22899 Alconrad
- Alconrad and its satellite imaged by the Hubble Space Telescope from November to December 2005

Discovery
- Discovered by: K. Korlević M. Jurić
- Discovery site: Višnjan Obs.
- Discovery date: 11 October 1999

Designations
- Named after: Albert R. Conrad (American AO-expert)
- Alternative designations: 1999 TO_{14} · 1998 ML_{48}
- Minor planet category: main-belt · Koronis

Orbital characteristics
- Epoch 4 September 2017 (JD 2458000.5)
- Uncertainty parameter 0
- Observation arc: 21.57 yr (7,877 days)
- Aphelion: 3.0790 AU
- Perihelion: 2.6094 AU
- Semi-major axis: 2.8442 AU
- Eccentricity: 0.0825
- Orbital period (sidereal): 4.80 yr (1,752 days)
- Mean anomaly: 300.93°
- Mean motion: 0° 12^{m} 19.8^{s} / day
- Inclination: 2.8820°
- Longitude of ascending node: 136.00°
- Argument of perihelion: 220.62°
- Known satellites: 1

Physical characteristics
- Dimensions: 4.5 km 4.94 km (calculated) 5.682±0.471 km
- Synodic rotation period: 4.03±0.03 h 5.0206±0.0029 h
- Geometric albedo: 0.181±0.029 0.21 0.24 (assumed)
- Spectral type: S
- Absolute magnitude (H): 13.677±0.004 (R) · 13.7 · 13.8 · 13.96±0.25

= 22899 Alconrad =

Binary asteroid

22899 Alconrad (provisional designation ') is a Koronian asteroid and binary system from the outer region of the asteroid belt, approximately 5 kilometers in diameter. It was discovered on 11 October 1999, by Croatian astronomers Korado Korlević and Mario Jurić at the Višnjan Observatory, Croatia.

When its minor-planet moon was discovered in 2003, it was the smallest known main-belt asteroid to possess a satellite. It was later named after American astronomer Albert R. Conrad.

== Classification and orbit ==
Alconrad belongs to the Koronis family, a collisional group of stony asteroids consisting of a few hundred known bodies with nearly ecliptical orbits. It orbits the Sun in the outer main-belt at a distance of 2.6–3.1 AU once every 4 years and 10 months (1,752 days). Its orbit has an eccentricity of 0.08 and an inclination of 3° with respect to the ecliptic. The body's observation arc begins 5 years prior to its official discovery observation, with a precovery taken by Steward Observatory's Spacewatch program in October 1994.

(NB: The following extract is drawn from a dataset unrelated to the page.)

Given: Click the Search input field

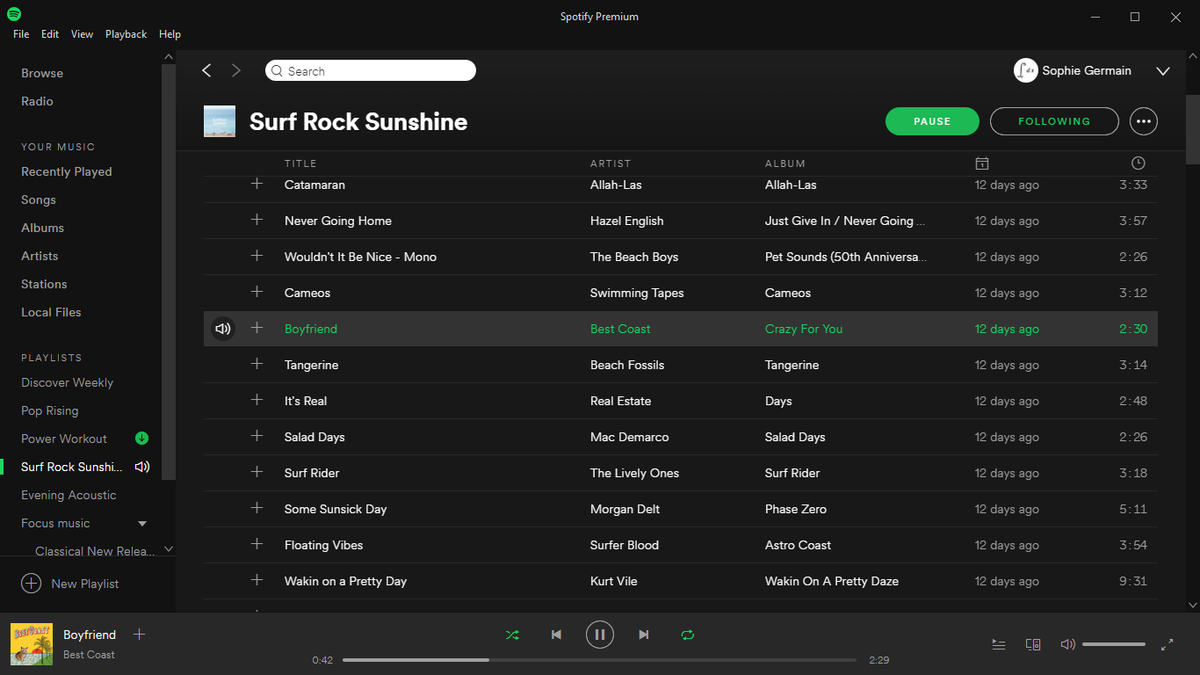Looking at the screenshot, I should tap(370, 70).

== Physical characteristics ==

=== Rotation period ===
In December 2009, a rotational lightcurve of Alconrad was obtained from photometric observations at the ground-based Wise Observatory in Mitzpe Ramon, Israel. Lightcurve analysis gave a rotation period of 4.03 hours with a brightness variation of 0.19 magnitude (U=2).

In October 2013, photometric observations by astronomers in the R-band at the Palomar Transient Factory in California gave a period of 5.0206 with an amplitude of 0.14 magnitude (U=2).

=== Diameter and albedo ===
According to the survey carried out by the NEOWISE mission of NASA's Wide-field Infrared Survey Explorer, Alconrad measures 5.7 kilometers in diameter and its surface has an albedo of 0.18, while the Collaborative Asteroid Lightcurve Link assumes a standard albedo for members of the Koronis family of 0.24, and calculates a diameter of 4.9 kilometers with an absolute magnitude of 13.7.

== Naming ==
This minor planet was named in honor of American astronomer Albert R. Conrad (born 1953) who worked at various observatories in the United States. Expert in and developer of adaptive optics, he has studied the natural satellites of the Solar System for their shape and topography, and co-discovered many asteroid moons in the process. The official naming citation was published by the Minor Planet Center on 20 June 2016 (M.P.C. 100606).

== Satellite ==
In October 2003, researchers at Southwest Research Institute using the Hubble Space Telescope discovered a moon orbiting Alconrad, which was later named Juliekaibarreto. They calculated a diameter of 4.5 kilometers for the primary, based on an assumed albedo of 0.21. The researchers also measured a large angular separation of 0".14 between Alconrad and its moon. This is equivalent to a distance of 170 kilometers, or 182 kilometers, when using a/R_{p} ratio of 81. Based on a difference in magnitude of 2.5, the satellite measures 1 to 1.5 kilometers in diameter. It was named after Julie Kai Barreto, Albert Conrad's wife.

When the binary nature of Alconrad was discovered in 2003, it was the smallest binary asteroid known at the time. Since then, other binaries with a smaller primary have been discovered such as, for example, 4868 Knushevia (1.5 km) in 2015, and 8026 Johnmckay (1.7 km) in 2010.